• **Exercise objective**: Once "You are a computer-use" turns up in a line below, reproduce that line and those after it exactly, stopping after the line with "Task: Click the step run timestamp field"; leave pictures out.

= = = = =

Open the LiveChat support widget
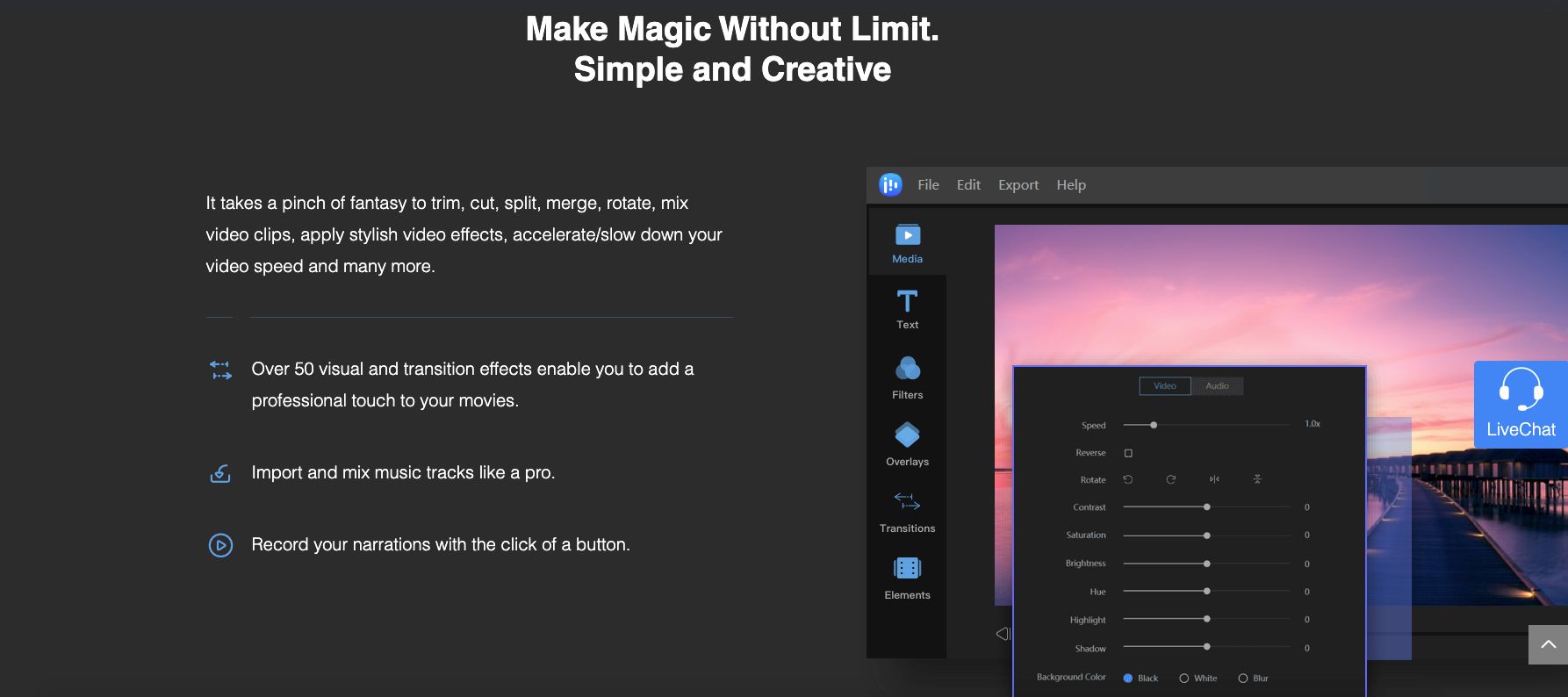The height and width of the screenshot is (697, 1568). pos(1521,404)
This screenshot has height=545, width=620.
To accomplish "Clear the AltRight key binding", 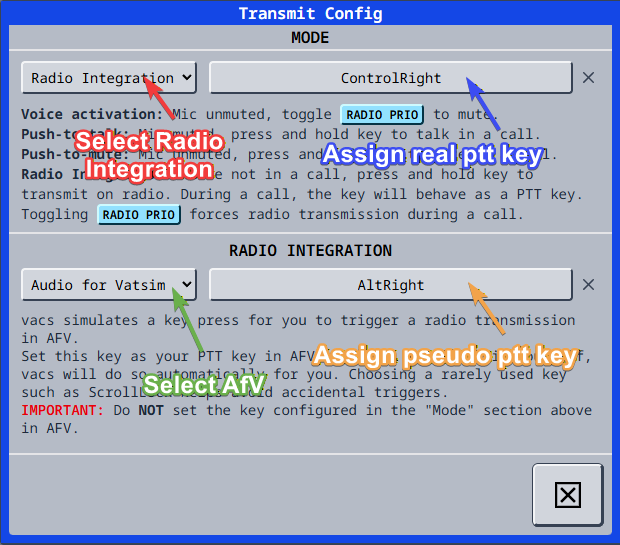I will [x=588, y=285].
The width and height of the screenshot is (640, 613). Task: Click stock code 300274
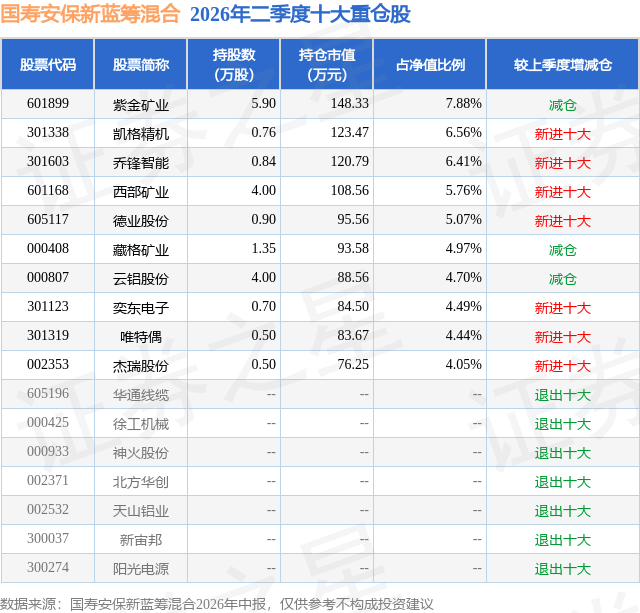click(x=48, y=567)
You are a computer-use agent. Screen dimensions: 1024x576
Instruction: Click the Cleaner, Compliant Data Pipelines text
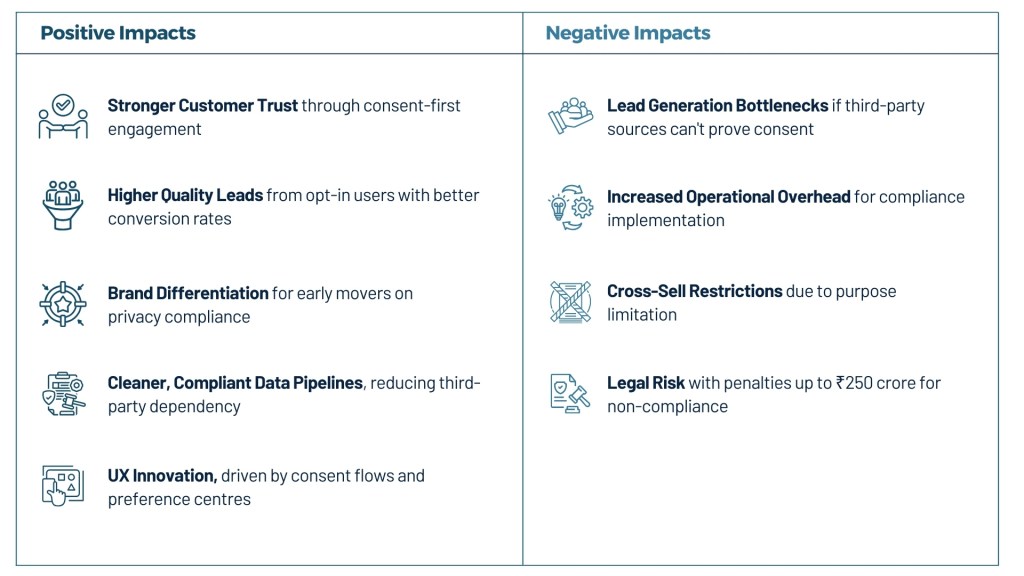pos(235,383)
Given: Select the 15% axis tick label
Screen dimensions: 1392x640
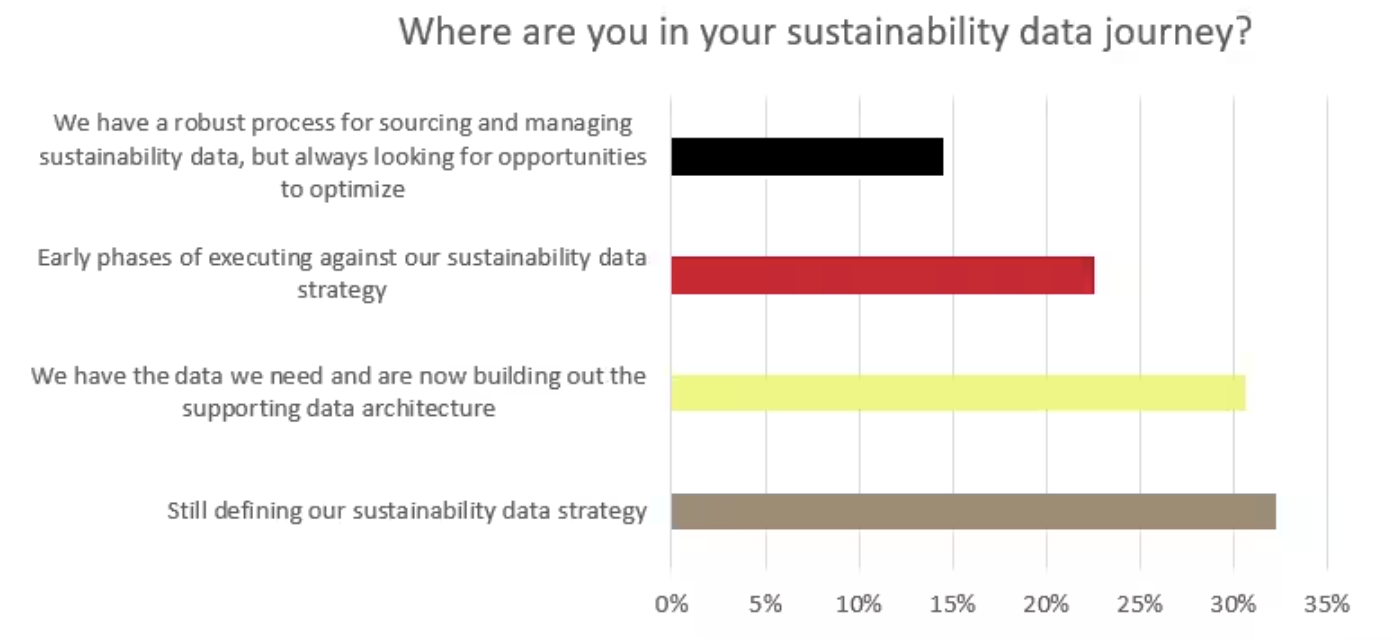Looking at the screenshot, I should pyautogui.click(x=953, y=604).
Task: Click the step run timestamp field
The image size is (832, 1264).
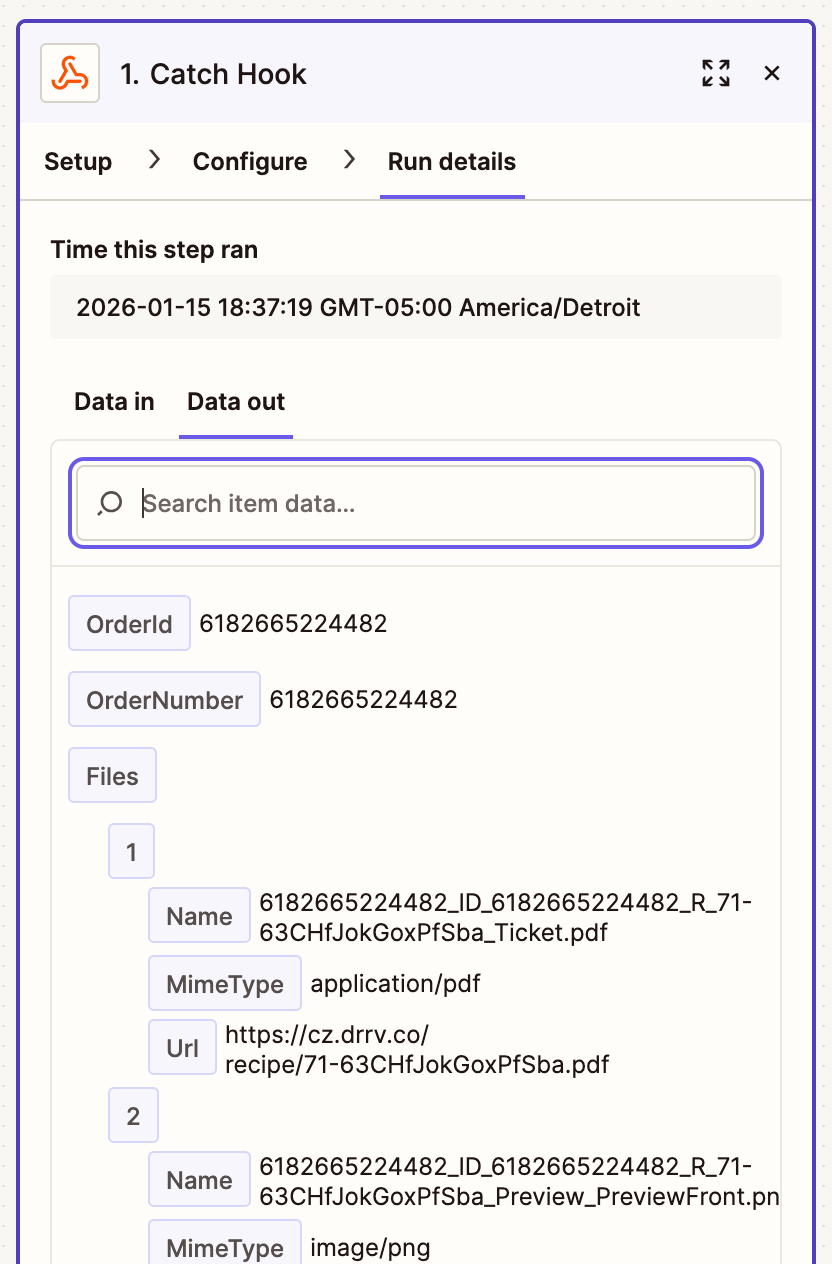Action: click(416, 307)
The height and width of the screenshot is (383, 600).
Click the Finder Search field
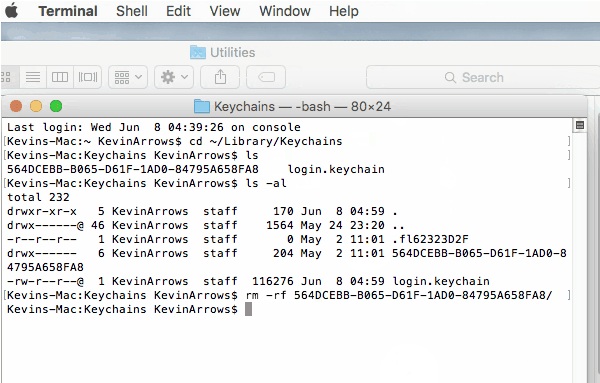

= = = = =

• **Response**:
You are a computer-use agent. Screen dimensions: 1024x576
Instruction: Click the Cleaner, Compliant Data Pipelines text
pos(235,383)
Given: Select the 15% axis tick label
Screen dimensions: 1392x640
Looking at the screenshot, I should pyautogui.click(x=953, y=604).
Task: Click the step run timestamp field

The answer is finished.